Nitrate input simplified interactive network
Ten networks based on Spearman’s correlation coefficient were
constructed to identify possible interactions. Key network topologies
were listed in Table S1, from which we selected network size, modularity
and connectivity to correlate three community metrics (Figure 2A, 2B,
2C). Sizes of control networks remained time-steady (428.8 ± 23.7 nodes,P >> 0.05) while nitrate networks kept
shrinking, from 308 (Day 0) to 94 nodes (Day 32), meaning that fewer OTU
pairs were generating significant abundance covariations. Such changing
patterns applied to all metrics in Figure 2 that elevated nitrate was
simplifying community compositions (with respect to richness and
α-diversity) and microbial interactions. To visualize this
simplification, all networks were plotted (Figure 3). The Fruchterman
Reingold layout (Figure 3A) well exhibited the shrinking sizes of
nitrate networks, while the Yifan Hu layout (Figure 3B) emphasized the
decreasing modularity and node-node interactions.

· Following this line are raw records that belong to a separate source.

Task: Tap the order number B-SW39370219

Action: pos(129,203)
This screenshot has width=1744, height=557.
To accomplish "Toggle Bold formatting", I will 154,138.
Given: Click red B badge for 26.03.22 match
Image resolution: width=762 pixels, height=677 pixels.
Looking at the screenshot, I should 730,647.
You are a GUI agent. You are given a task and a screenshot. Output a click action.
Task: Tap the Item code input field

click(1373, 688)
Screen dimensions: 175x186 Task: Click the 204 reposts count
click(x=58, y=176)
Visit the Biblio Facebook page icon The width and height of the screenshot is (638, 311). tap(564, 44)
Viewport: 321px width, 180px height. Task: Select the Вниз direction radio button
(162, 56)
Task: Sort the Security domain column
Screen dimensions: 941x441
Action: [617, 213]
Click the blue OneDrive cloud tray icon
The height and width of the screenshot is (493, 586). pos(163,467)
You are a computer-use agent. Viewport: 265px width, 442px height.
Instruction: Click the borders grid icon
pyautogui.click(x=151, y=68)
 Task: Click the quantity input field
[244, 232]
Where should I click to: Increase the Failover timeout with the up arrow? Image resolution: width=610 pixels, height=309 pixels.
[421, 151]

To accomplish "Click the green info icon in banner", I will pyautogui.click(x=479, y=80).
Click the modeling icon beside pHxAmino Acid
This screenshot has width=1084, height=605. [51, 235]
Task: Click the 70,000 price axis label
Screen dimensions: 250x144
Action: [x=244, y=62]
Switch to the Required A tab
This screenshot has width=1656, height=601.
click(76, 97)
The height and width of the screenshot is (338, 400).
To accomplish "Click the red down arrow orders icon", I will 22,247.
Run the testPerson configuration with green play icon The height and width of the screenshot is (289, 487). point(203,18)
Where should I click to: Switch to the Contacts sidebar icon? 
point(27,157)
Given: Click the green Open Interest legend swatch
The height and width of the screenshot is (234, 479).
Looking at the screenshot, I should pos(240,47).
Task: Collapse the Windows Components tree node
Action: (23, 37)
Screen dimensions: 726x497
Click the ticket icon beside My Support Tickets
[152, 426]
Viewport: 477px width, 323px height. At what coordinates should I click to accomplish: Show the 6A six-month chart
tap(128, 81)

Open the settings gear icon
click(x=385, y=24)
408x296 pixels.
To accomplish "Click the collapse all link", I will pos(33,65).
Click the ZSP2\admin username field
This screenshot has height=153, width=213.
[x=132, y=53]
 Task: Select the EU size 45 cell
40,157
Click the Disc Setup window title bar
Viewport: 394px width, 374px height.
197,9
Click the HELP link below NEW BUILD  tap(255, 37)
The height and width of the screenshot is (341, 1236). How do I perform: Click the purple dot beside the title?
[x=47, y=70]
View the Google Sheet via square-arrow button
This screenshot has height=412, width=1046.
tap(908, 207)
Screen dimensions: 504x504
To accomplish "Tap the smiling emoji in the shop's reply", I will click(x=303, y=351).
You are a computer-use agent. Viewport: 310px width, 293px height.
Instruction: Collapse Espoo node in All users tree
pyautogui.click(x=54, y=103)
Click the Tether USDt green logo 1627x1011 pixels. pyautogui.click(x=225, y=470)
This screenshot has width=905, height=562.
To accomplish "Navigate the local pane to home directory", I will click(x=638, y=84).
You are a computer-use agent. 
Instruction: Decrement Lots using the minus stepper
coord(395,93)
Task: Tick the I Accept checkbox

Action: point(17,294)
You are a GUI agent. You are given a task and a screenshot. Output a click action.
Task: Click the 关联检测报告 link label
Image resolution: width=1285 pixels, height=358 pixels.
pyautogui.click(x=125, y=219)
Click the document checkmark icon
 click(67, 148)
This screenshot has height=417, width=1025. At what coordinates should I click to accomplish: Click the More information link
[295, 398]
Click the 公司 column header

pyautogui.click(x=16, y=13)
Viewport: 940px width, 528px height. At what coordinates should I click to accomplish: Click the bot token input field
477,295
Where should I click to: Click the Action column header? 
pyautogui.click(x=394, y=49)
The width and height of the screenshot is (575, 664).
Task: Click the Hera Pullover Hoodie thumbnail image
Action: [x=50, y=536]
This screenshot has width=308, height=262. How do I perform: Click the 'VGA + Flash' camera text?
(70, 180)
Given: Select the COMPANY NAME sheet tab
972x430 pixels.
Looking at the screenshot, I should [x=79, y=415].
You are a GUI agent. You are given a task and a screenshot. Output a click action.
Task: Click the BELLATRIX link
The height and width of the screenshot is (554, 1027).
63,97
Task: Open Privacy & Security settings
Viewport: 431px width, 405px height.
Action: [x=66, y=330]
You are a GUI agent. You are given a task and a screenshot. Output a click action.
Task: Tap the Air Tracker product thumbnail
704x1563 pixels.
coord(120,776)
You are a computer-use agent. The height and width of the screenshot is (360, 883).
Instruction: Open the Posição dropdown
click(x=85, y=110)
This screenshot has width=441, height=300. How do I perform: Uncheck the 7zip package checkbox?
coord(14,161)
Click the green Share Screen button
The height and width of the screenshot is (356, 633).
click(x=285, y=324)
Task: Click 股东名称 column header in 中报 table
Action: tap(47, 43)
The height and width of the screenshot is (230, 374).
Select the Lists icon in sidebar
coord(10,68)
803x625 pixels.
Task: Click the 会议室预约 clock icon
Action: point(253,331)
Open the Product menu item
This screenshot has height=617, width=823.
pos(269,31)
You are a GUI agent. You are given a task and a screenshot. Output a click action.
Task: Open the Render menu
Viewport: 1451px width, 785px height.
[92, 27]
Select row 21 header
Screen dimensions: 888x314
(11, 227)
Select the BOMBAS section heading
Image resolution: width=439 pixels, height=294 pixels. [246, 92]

Putative keystone nodes referred to those of great network connectivity,
either within a module (i.e. module hub) or among modules (i.e.
connector). Their taxa were therefore putative keystone taxa. We plotted
the distribution of keystone nodes in Figure S2A. Of all the 3352 nodes,
most were insignificant peripherals (97.67%), 44 were module hubs and
34 were connectors (Table S2). No network hub was detected. When
correlating node significance to OTU relative abundances (Figure S2B),
we found that abundance did not necessarily determine its network
significance, although keystone nodes turned to be sparse OTUs. Of the
78 keystone nodes, 31 were rare (< 0.1% relative abundance),
27 were moderately rare (0.1 - 0.5%), 13 were moderately abundant (0.5
- 1%), and only 7 were abundant (>1%). In addition, the
relative abundances of module hubs and connectors indicated no
significant difference (P > 0.05).
To investigate the putative keystone taxa, we prepared a phylogenic tree
that indicated (i) all the putative keystone taxa at the phylum or genus
level; (ii) their phylogenic distance based on neighbor-joining method;
and (iii) their keystone type (Figure S3). Most keystone nodes (85.5%)
could be assigned to a phylum but only 28.9% could be assigned to a
genus. Members of phylum Proteobacteria (e.g. genusSmithella and Syntrophorhabdus ) and Chloroflexi(genus Bellilinea , Leptolinea and Pelolinea )
constituted the majority of keystone taxa. Genus Smithella in
particular, was found highly interactive in networks since 5 OTUs
belonging to Smithella were keystone nodes. In addition, four
keystone taxa were methanogenic archaea (Lee et al. 2015) and
were members of genus Methanolinea , Methanothrix , and Methanobacterium.
Generally, the number of keystone nodes decreased as the nitrate
amendment proceeded longer (Figure S4). That is, the network
simplification occurred alongside the loss of keystone taxa. Recall thatThiobacillus was barely detectable in the control communities
(< 0.02% relative abundance) but dominated the late nitrate
communities (~60.88%). However, it was never a keystone
genus, showing no significant covariations in any network (Table S3).